Background

This page will discuss the theory and technology underlying the clustering extension for GeoServer in OpenGeo Suite.

What is clustering?

Clustering is the process of utilizing multiple systems in a fault-tolerant and load-balanced manner to increase responsiveness and uptime. While GeoServer is a very robust software solution, other aspects of the setup (such as network availability, file corruption) may cause the server to become unresponsive or unavailable. Having multiple GeoServers deployed can greatly reduce or eliminate downtime.

Clustering challenges

To create a cluster with a common configuration, several instances of GeoServer can use a common data directory. However, setting up a cluster based on the standard deployment of GeoServer can be challenging for a number of reasons.

  1. The GeoServer data directory is file-based. Having multiple GeoServers all interacting with a file-based system can lead to corruption and permissions issues. Also, changes written from one server might not be picked up by other instances due to in-memory caching.
  2. Setting up the cluster is a manual process.

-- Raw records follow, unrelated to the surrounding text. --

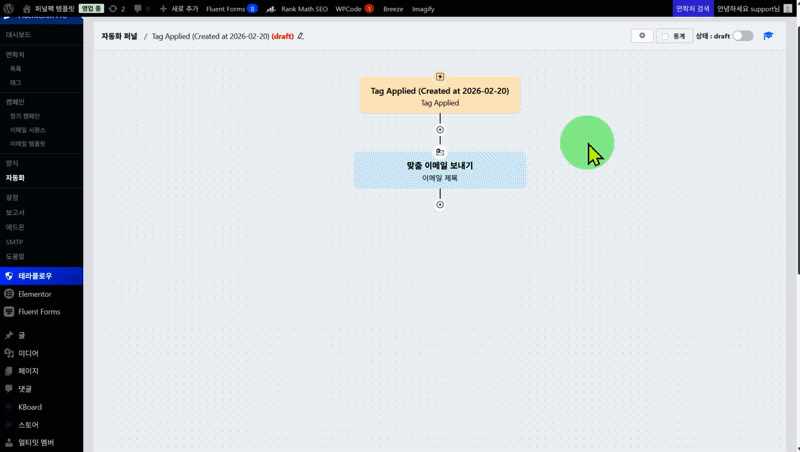This screenshot has width=800, height=452.
Task: Toggle the funnel status from draft
Action: click(742, 36)
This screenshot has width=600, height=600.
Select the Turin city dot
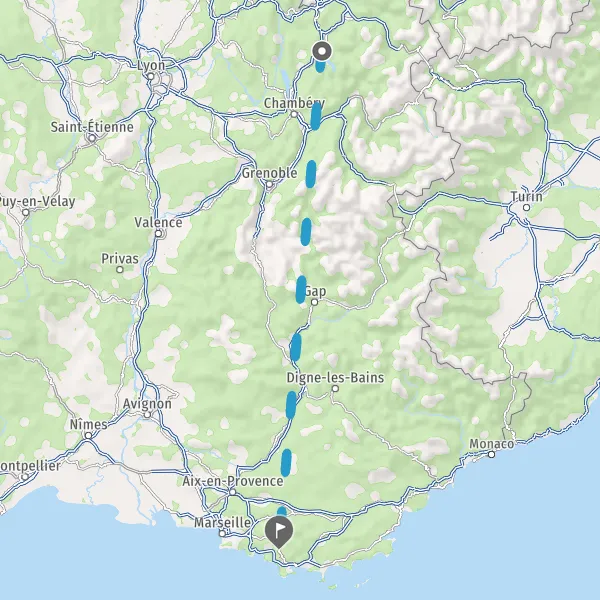pos(527,207)
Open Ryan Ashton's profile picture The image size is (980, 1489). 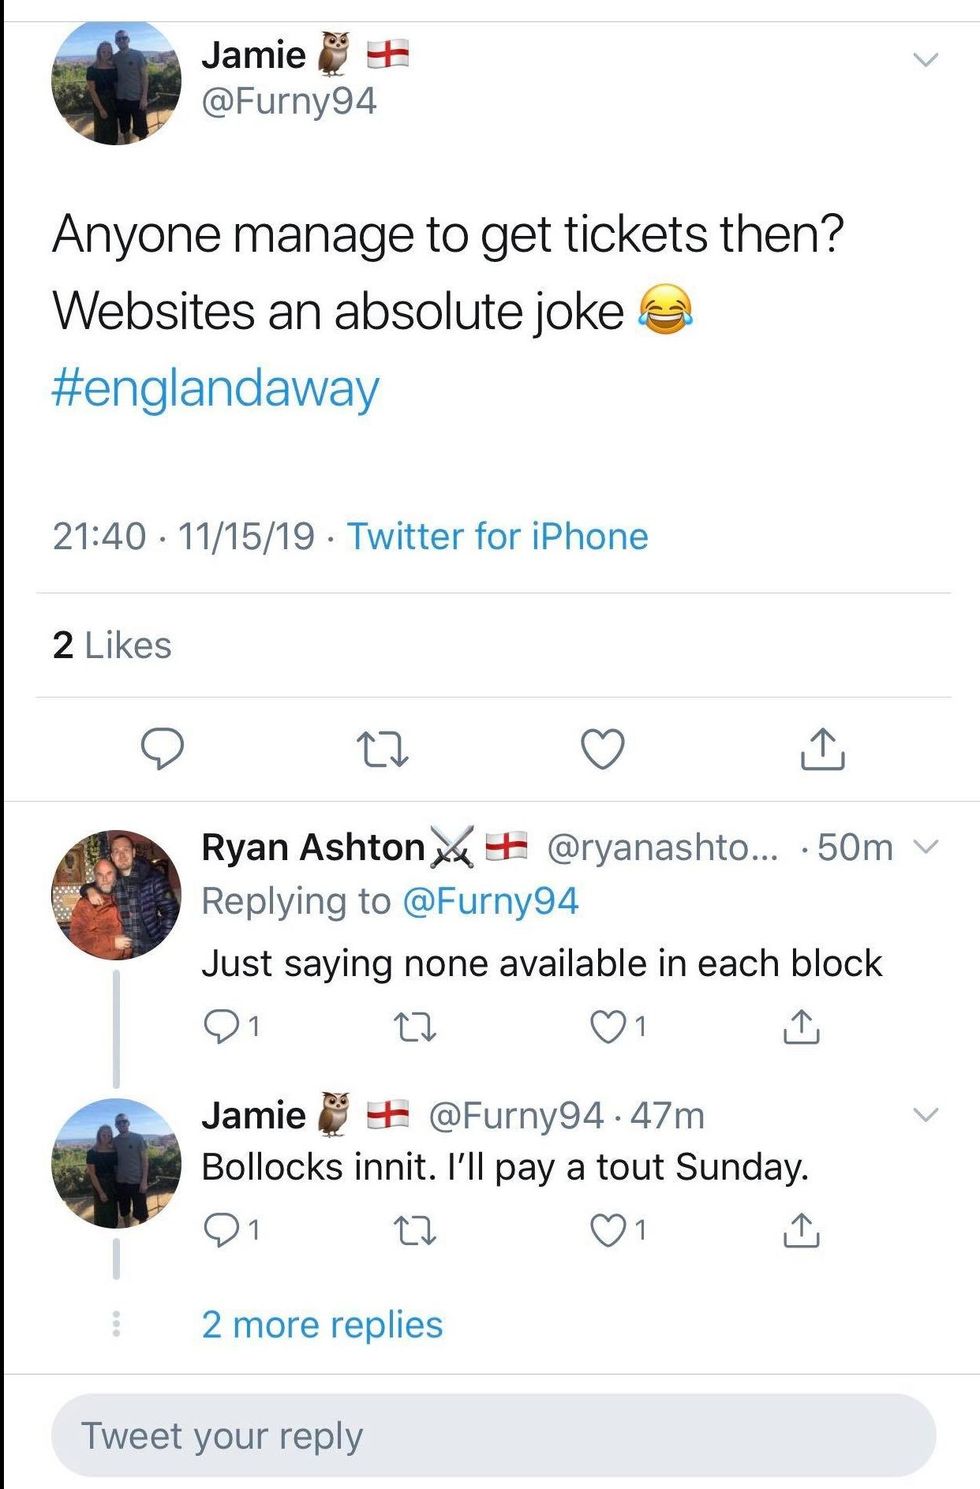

There is nothing built-in to GeoServer to make it aware of other clustered instances.

Clustering solutions

The clustering extension is designed to mitigate both of the above issues. It greatly simplifies the setup and operation of a cluster of GeoServer instances used to distribute load.

Database for data directory

The clustering extension solves the first issue by storing the configuration into a relational database. This database can then be accessed by multiple GeoServers without issues.

It should be noted that after the conversion to a database, some files will necessarily remain. The files that will remain include:

  • Security subsystem details (including user/group/role information)
  • Style definitions (SLD files)
  • Freemarker templates (FTL files)
  • GeoWebCache configuration (including grid sets and tiles)
  • Other extension configuration (including Mapmeter and CSW)
  • Logs and logging-related files (including logging properties)
  • Clustering configuration (files discussed in this section)

To generalize, XML files will in most cases be ingested into the database, while non-XML files will remain.

For this reason, a shared file-based data directory will still be needed. However, as these remaining files are unlikely or less likely to be edited, this should not adversely affect performance or stability.

Broadcasting updates

The clustering extension solves the second issue above by detecting changes, broadcasting these changes to the rest of the cluster, and then acting to clear the relevant caches.

This broadcasting also allows for HTTP session sharing, which is how multiple GeoServers will recognize that the same users are authenticated (such as the admin user being logged into the web interface on all instances).

Technical details

The clustering extension is technically not one extension, but two: JDBCConfig, which provides the support for data directories in a database, and Cluster, which handles the broadcasting. JDBCConfig is a community GeoServer extension. Cluster is exclusive to OpenGeo Suite.

Cluster uses Hazelcast, a library that allows nodes in a cluster to link together automatically.